ONE BLOODY THING AFTER ANOTHER
By Joey Comeau
Whether it’s part of an attempt to provide tonal balance or just being used as a moral fig leaf, there’s usually a sweetness at the heart of most horror fiction. One sees it most clearly in Stephen King, a writer capable of very disturbing effects but one who also subscribes to a basic faith in providence and the ultimate goodness of the universe. It may be a long, rough ride, but his novels typically sign off with a happy ending.
The same spirit of sentimental gore, albeit with a bit of a twist, infuses Toronto writer Joey Comeau’s bizarrely effective (and, it should be said, beautifully designed) horror novel One Bloody Thing After Another. The story begins with Ann’s mother transforming into a flesh-eating Wendigo woman, a change heralded by some grisly projectile vomiting. As the title suggests, things continue to go to hell in a bobsled from there. Ann’s mother is kept chained in the basement and sustained on a diet of whatever her daughters can forage from their urban environment (a warning for all of us keep our pets on a leash). This situation puts a crimp in a budding romantic relationship between Ann and her schoolmate Jackie, a girl who has the power to summon the spirit of her own dead mother from beyond the grave. Indirectly related to all of this is an old man haunted by a corpse that carries its leaking head around like a purse.
Freudian literary critics, if there are any of that vanishing species left, should find this a happy hunting-ground loaded with game. The various mother-daughter relationships play out against a tense backdrop of guilt, budding sexuality, and repression. Wombs turn into hungry bellies, and one notices Comeau’s odd fascination with mouths: distorted by rows of jagged teeth, drooling black blood, and spewing vomit all over the place.

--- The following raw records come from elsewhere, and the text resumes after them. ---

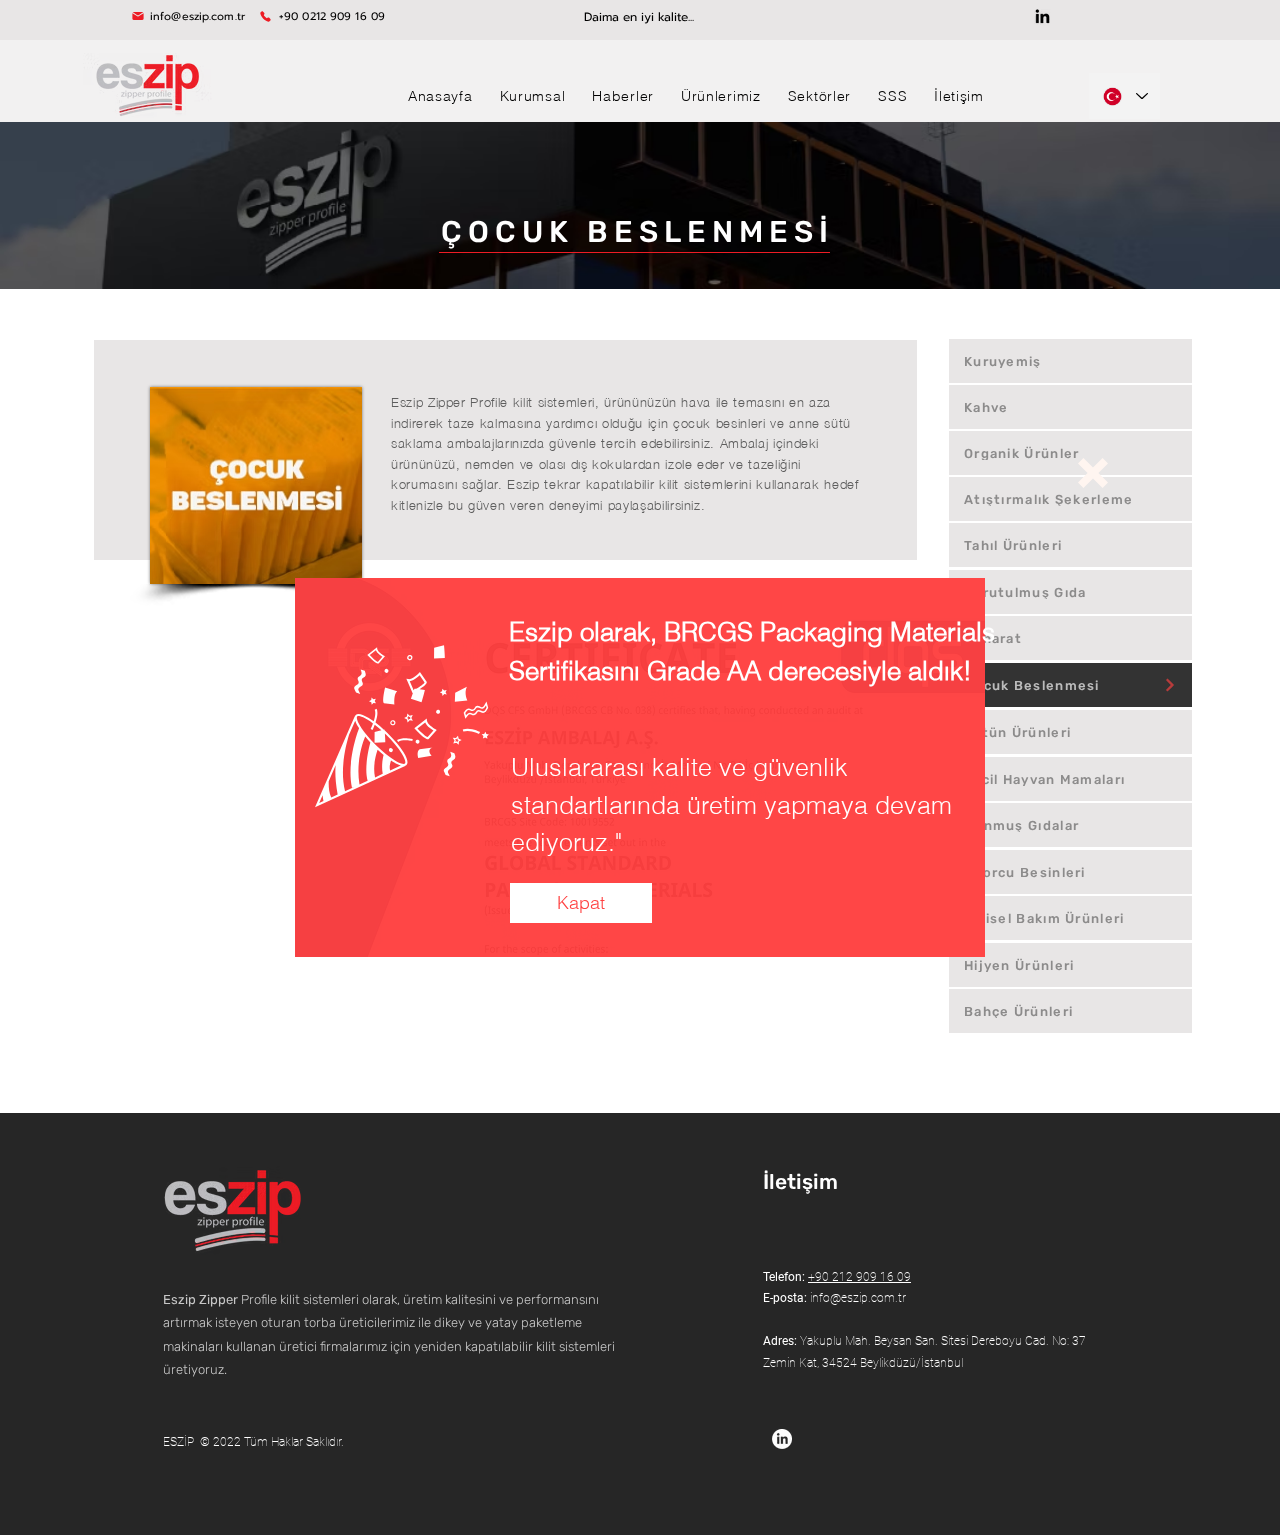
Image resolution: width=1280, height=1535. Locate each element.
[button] (1093, 473)
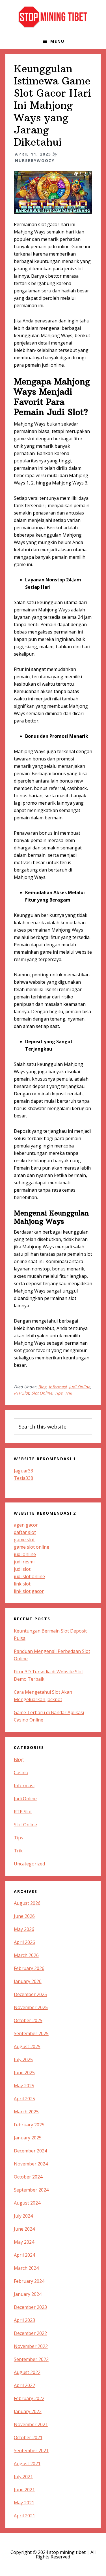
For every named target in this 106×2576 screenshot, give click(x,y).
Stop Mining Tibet (53, 17)
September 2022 (31, 2359)
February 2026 (29, 1968)
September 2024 (31, 2190)
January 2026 (28, 1981)
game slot (24, 1539)
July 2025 (23, 2059)
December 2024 (30, 2151)
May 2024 (24, 2242)
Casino (21, 1772)
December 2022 (30, 2333)
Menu (57, 41)
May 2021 (24, 2503)
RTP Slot (21, 1393)
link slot (22, 1584)
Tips (58, 1393)
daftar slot (25, 1532)
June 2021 (24, 2489)
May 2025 (24, 2085)
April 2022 (24, 2385)
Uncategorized (29, 1864)
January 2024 (28, 2294)
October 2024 (28, 2177)
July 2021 (23, 2476)
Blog (42, 1386)
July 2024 (23, 2216)
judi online (25, 1554)
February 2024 (29, 2281)
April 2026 (24, 1942)
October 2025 (28, 2020)
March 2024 (26, 2268)
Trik (68, 1393)
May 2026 (24, 1929)
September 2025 (31, 2033)
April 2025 (24, 2098)
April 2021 (24, 2516)
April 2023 (24, 2320)
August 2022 (27, 2372)
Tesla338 (23, 1478)
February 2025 (29, 2125)
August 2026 (27, 1903)
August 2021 (27, 2463)
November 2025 (31, 2007)
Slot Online (41, 1393)
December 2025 (30, 1994)
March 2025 (26, 2112)
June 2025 (24, 2072)
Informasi (58, 1386)
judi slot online (29, 1576)
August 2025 (27, 2046)
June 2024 (24, 2229)
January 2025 (28, 2138)
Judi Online (79, 1386)
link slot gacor (29, 1591)
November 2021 (31, 2424)
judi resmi (24, 1562)
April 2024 (24, 2255)
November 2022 (31, 2346)
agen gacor (26, 1525)
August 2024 (27, 2203)
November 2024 (31, 2164)
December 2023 (30, 2307)
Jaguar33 (23, 1471)
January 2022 (28, 2411)
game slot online (31, 1547)
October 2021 (28, 2437)
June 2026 (24, 1916)
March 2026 (26, 1955)
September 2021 (31, 2450)
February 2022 (29, 2398)
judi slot (22, 1569)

And yet for all the violence and unsettling imagery we feel a real sympathy for these characters, in large part because it is their sympathy for others that leads to so much trouble. Family ties, those bonds whose dissolution King has made so central to his oeuvre, here become a deadly kind of trap. Blood really is thicker than water.
The ironic conclusion, wherein “Everyone gets their happy ending,” comes with a twist. Without giving anything away, Comeau’s vision of an afterlife reunited with the Mother is darkly ambiguous. Indeed it’s hard to tell just how seriously Comeau wants us to take any of this – whether it’s meant to be mere entertainment, or a profound meditation on loss (and cannibalism). But taken simply as a fast-paced, fragmented tale of terror, it’s bloody good.